O arquiteto alemão Johann Friedrich Ludwig, formado na Itália, foi contratado para projetá-lo, e seu filho, António Ludovice, ficou encarregado de dirigir a obra. Foi inaugurado 13 anos depois, no aniversário de 41 anos do rei, com uma festa que durou oito dias, embora a obra tenha continuado até 1755, ano do terremoto de Lisboa, que tornou sua reconstrução uma prioridade. O resultado é um edifício de cerca de 38.000 metros quadrados com 1.200 cômodos e uma fachada principal de 220 metros, feito de pedra lioz (como a Torre de Belém ou o Mosteiro dos Jerônimos em Lisboa) e mármore branco. Em seu centro, a igreja foi projetada para rivalizar com os grandes monumentos de Roma, como evidenciado por sua sacada central, que é semelhante à reservada para o Papa no Vaticano, a enorme cúpula copiada de Michelangelo ou as torres laterais de 68 metros, inspiradas nas de Sant’Agnese in Agone de Borromini. Estima-se que uma média de 15.000 pessoas trabalharam em sua construção, uma força de trabalho que às vezes chegou a 45.000. Cerca de 1.400 trabalhadores morreram no trabalho.

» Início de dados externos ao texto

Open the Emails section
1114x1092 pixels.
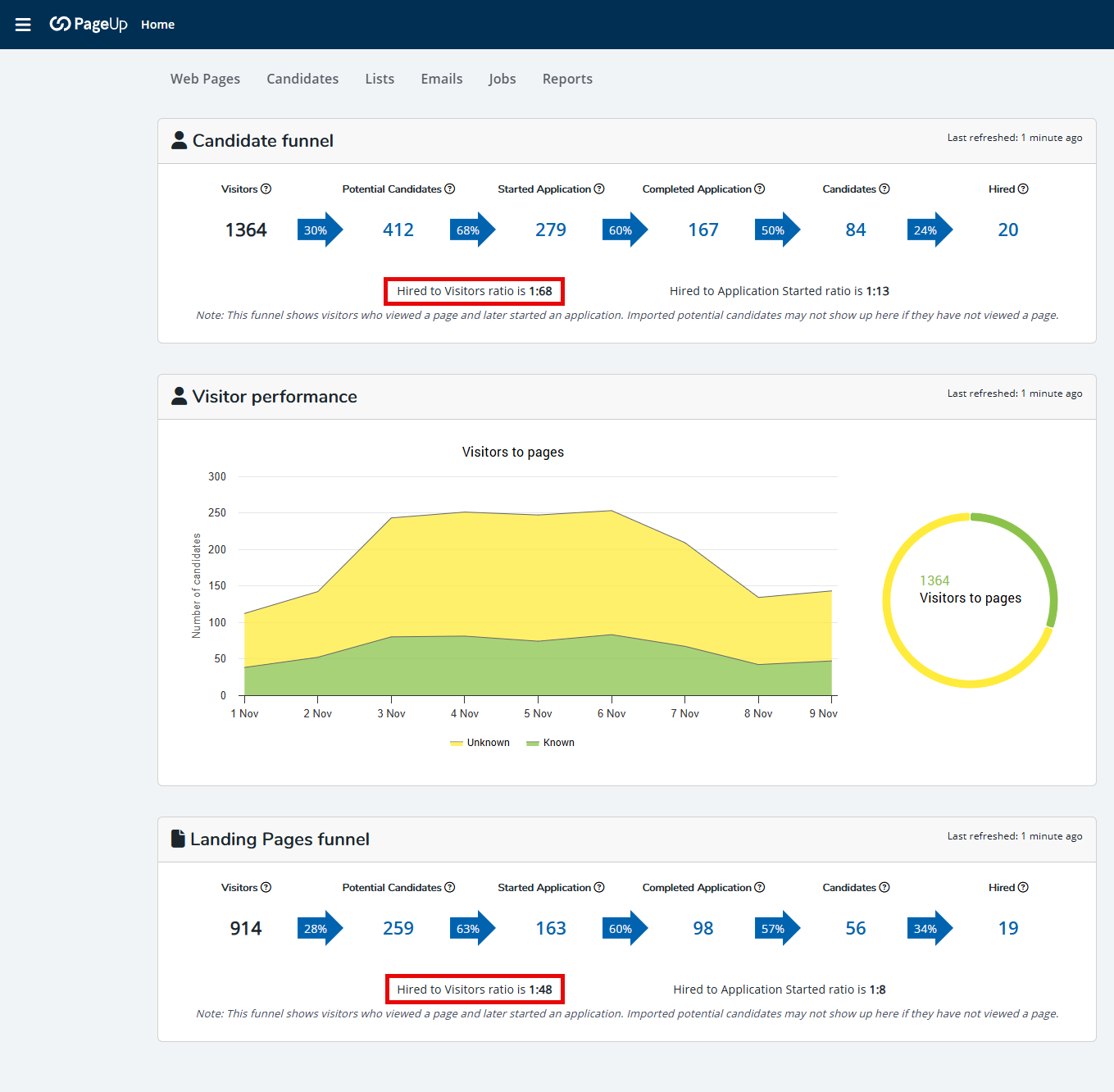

Embora não tenha havido fatalidades no set de Queen Margot, não se pode dizer que a produção também foi um mar de rosas. Um artigo na edição francesa da Vanity Fair escrito por Florence Colombani evoca o ciúme, a rivalidade e a desconfiança entre os membros masculinos de um elenco formado pela trupe habitual de Patrice Chéreau. O diretor era conhecido por seus modos absorventes, próximos aos de um líder de culto, como retratado por uma de suas alunas, Valeria Bruni-Tedeschi, no filme La grande jeunesse (2022).Alimentados por essa competitividade um tanto tóxica, Daniel Auteuil (que interpretou Henrique de Navarra), Vincent Perez (La Môle), Jean-Hugues Anglade (Carlos IX), Pascal Greggory (Henrique III), Jean-Claude Brialy (Coligny) e Miguel Bosé (Duque de Guise) produziram performances extraordinárias.

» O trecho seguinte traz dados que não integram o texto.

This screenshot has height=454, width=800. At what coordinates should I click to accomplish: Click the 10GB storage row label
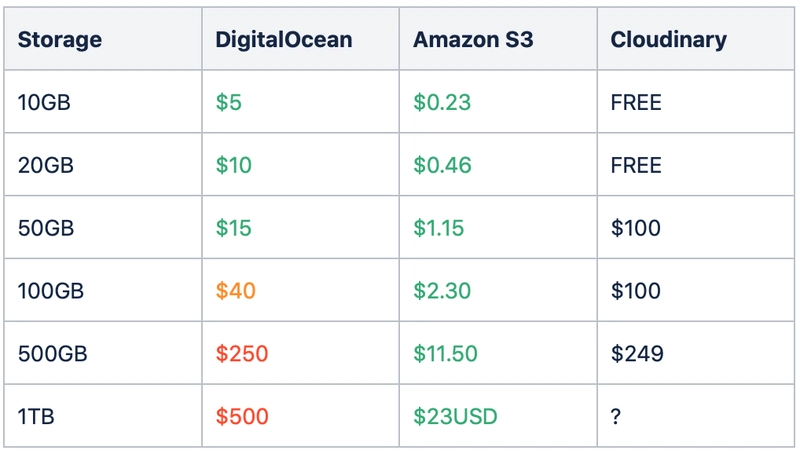point(44,102)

Virna Lisi interpretou Catherine de Médici (um papel rejeitado por Sophia Loren e Monica Vitti) como uma versão feminina de Marlon Brando de O Poderoso Chefão, capaz de gelar o sangue dos espectadores. E a superestrela Isabelle Adjani, que permaneceu intocável e distante de seus colegas, criou uma Margot que era um pouco mais hierática do que o diretor havia imaginado, mas também dotada de um poder icônico avassalador. Em uma ocasião, Daniel Day-Lewis, que era seu parceiro na época, viajou de moto até Portugal para visitar as filmagens, causando um rebuliço que os atores relembram no artigo de Colombani como se fosse uma visita papal a um convento de Clarissas.